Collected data
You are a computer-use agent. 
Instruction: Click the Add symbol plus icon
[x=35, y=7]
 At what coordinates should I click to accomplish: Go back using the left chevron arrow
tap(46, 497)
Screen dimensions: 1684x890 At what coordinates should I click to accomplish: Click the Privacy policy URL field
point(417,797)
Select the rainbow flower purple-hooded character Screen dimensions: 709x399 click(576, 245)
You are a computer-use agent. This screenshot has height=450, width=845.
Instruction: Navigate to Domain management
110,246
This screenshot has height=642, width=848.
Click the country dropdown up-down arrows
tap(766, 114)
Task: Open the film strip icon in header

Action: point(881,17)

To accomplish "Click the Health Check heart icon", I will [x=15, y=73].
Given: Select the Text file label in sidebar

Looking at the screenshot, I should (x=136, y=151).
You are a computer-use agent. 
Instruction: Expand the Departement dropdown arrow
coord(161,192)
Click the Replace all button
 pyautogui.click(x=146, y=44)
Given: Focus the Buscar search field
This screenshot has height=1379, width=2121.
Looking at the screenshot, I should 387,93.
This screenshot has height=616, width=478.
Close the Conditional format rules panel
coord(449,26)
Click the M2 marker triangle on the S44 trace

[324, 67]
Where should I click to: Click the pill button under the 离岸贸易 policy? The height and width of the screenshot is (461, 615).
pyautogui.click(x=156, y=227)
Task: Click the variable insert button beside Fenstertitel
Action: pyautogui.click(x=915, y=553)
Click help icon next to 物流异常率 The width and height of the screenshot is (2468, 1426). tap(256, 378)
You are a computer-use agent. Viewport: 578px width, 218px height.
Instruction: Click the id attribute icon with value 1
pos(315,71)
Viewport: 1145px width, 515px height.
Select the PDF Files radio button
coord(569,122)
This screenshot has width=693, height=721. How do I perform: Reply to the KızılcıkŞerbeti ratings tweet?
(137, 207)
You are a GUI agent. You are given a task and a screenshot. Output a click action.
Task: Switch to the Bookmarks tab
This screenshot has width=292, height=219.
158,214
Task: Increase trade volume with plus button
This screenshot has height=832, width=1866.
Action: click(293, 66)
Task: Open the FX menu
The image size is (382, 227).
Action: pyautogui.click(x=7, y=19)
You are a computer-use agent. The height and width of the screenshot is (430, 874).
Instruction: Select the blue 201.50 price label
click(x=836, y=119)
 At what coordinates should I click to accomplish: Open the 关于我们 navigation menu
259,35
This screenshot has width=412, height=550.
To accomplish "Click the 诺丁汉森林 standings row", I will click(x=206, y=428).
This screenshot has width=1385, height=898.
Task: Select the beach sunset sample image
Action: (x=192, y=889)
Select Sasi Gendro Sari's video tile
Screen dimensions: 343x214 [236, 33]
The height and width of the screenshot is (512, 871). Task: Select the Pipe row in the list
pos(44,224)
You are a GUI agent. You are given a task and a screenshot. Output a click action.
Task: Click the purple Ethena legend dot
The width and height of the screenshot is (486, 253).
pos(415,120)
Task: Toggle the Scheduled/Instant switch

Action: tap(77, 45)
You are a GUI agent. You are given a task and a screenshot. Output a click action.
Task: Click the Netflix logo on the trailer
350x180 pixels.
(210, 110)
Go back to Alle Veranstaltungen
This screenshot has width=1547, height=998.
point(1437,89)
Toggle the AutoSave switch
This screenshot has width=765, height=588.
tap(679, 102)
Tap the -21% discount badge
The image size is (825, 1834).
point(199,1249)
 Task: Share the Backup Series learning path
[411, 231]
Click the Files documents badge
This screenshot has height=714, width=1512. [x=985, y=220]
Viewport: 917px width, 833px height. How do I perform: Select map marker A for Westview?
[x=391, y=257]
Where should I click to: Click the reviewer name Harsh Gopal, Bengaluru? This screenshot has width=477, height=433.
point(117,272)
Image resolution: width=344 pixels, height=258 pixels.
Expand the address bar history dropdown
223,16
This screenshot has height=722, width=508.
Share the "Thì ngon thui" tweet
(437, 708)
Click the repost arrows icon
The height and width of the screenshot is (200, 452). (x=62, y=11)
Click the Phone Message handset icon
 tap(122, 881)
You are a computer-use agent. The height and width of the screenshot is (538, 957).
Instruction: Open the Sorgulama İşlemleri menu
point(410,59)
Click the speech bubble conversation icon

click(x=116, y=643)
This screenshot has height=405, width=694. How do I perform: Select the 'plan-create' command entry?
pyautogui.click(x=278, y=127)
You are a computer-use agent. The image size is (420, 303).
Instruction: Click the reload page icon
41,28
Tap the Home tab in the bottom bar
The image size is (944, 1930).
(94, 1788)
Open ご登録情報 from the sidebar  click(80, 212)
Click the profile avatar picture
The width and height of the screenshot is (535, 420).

● WHAT YOU ARE ASKED TO DO: You are asked to reproduce word for word the line containing "Go back to Alle Veranstaltungen" and every subsequent line through the end of the entries.

● YOUR RESPONSE:
Go back to Alle Veranstaltungen
This screenshot has width=1547, height=998.
point(1437,89)
Toggle the AutoSave switch
This screenshot has width=765, height=588.
tap(679, 102)
Tap the -21% discount badge
The image size is (825, 1834).
point(199,1249)
 Task: Share the Backup Series learning path
[411, 231]
Click the Files documents badge
This screenshot has height=714, width=1512. [x=985, y=220]
Viewport: 917px width, 833px height. How do I perform: Select map marker A for Westview?
[x=391, y=257]
Where should I click to: Click the reviewer name Harsh Gopal, Bengaluru? This screenshot has width=477, height=433.
point(117,272)
Image resolution: width=344 pixels, height=258 pixels.
Expand the address bar history dropdown
223,16
This screenshot has height=722, width=508.
Share the "Thì ngon thui" tweet
(437, 708)
Click the repost arrows icon
The height and width of the screenshot is (200, 452). (x=62, y=11)
Click the Phone Message handset icon
 tap(122, 881)
You are a computer-use agent. The height and width of the screenshot is (538, 957).
Instruction: Open the Sorgulama İşlemleri menu
point(410,59)
Click the speech bubble conversation icon

click(x=116, y=643)
This screenshot has height=405, width=694. How do I perform: Select the 'plan-create' command entry?
pyautogui.click(x=278, y=127)
You are a computer-use agent. The image size is (420, 303).
Instruction: Click the reload page icon
41,28
Tap the Home tab in the bottom bar
The image size is (944, 1930).
(94, 1788)
Open ご登録情報 from the sidebar  click(80, 212)
Click the profile avatar picture
The width and height of the screenshot is (535, 420).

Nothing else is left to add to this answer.